# Recommendations on new shotgun



## #1DEER 1-I (Sep 10, 2007)

What recommendations does everyone have for a 12 gauge shotgun, semi-automatic, preferably $1,000 and under.


----------



## DallanC (Jan 13, 2009)

Keeping under $1000 is going to be hard in the current market.

I shoot an old school Remington 1100LH 12GA. I love that gun. Even used ones are now well over $1k.

I got my wife a TriStar Raptor 20ga semi auto for Christmas that has been really reliable. It was $380 on sale. I wanted a wood stocked gun, I hate plastic shotguns, and this one is ok. Their Raptor is the next step up. Lots of good reviews on Tristar shotguns, for being in the price bracket they are.

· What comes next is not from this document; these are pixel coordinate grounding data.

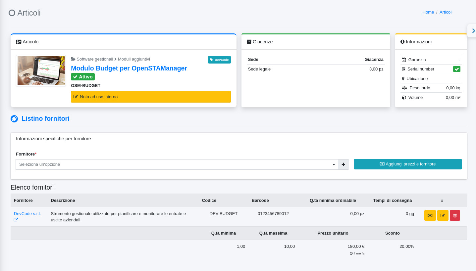Viewport: 476px width, 271px height.
Task: Delete supplier with red trash button
Action: click(455, 215)
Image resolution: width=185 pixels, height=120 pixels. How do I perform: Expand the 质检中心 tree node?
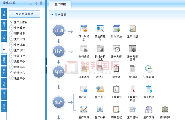click(11, 61)
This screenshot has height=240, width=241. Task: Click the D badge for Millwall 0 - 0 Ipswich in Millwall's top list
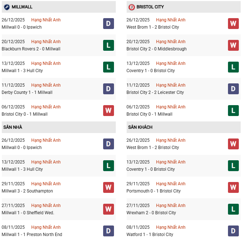108,24
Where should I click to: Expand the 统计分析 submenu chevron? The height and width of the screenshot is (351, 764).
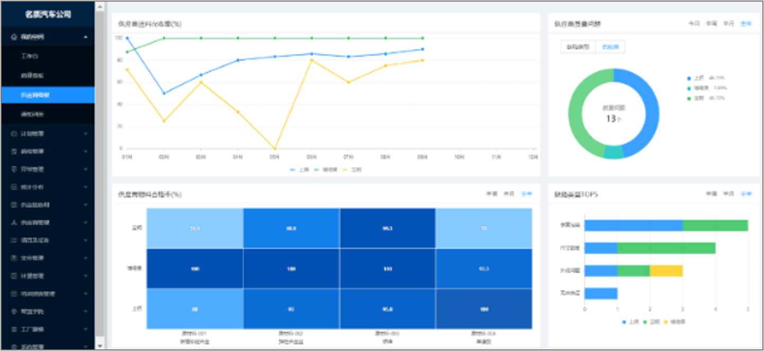coord(86,187)
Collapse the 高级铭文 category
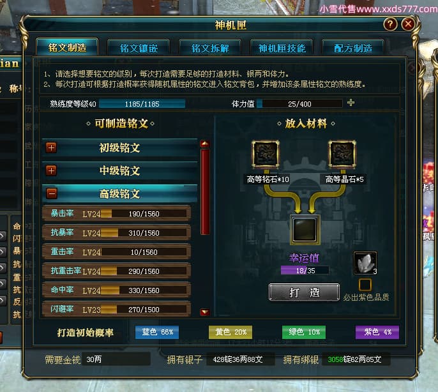This screenshot has height=392, width=438. [x=52, y=193]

TriStar makes alot of 12's for under $1k. But no mistake, they are a budget shotgun based off the Benelli design. Time will tell how this gun holds up in the long term. Its a gasser so it needs a good cleaning after a couple boxes of shells... but its easy to disassemble.

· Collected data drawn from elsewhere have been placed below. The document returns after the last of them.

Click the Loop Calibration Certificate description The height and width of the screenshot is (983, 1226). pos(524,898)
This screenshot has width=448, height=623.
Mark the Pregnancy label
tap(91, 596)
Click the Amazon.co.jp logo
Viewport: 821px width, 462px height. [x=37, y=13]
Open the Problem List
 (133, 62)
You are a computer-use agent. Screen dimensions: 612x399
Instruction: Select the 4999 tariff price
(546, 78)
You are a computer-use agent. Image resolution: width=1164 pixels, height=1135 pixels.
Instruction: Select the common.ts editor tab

Couple years ago I bought my son a Benelli Montefeltro as a graduation present. The gun is so-so, it has quirks for sure we're still figuring out. But they are already up 25% from 2 years ago... _IF_ you can even find one. It cycles just about anything... randomly the feedramp locks up when loading shells in, but we figured out how to quickly correct that. 

I really hate how benelli and the tristar (and all other clones of this design) are loaded. My 1100 is stupidly simple compared to those guns.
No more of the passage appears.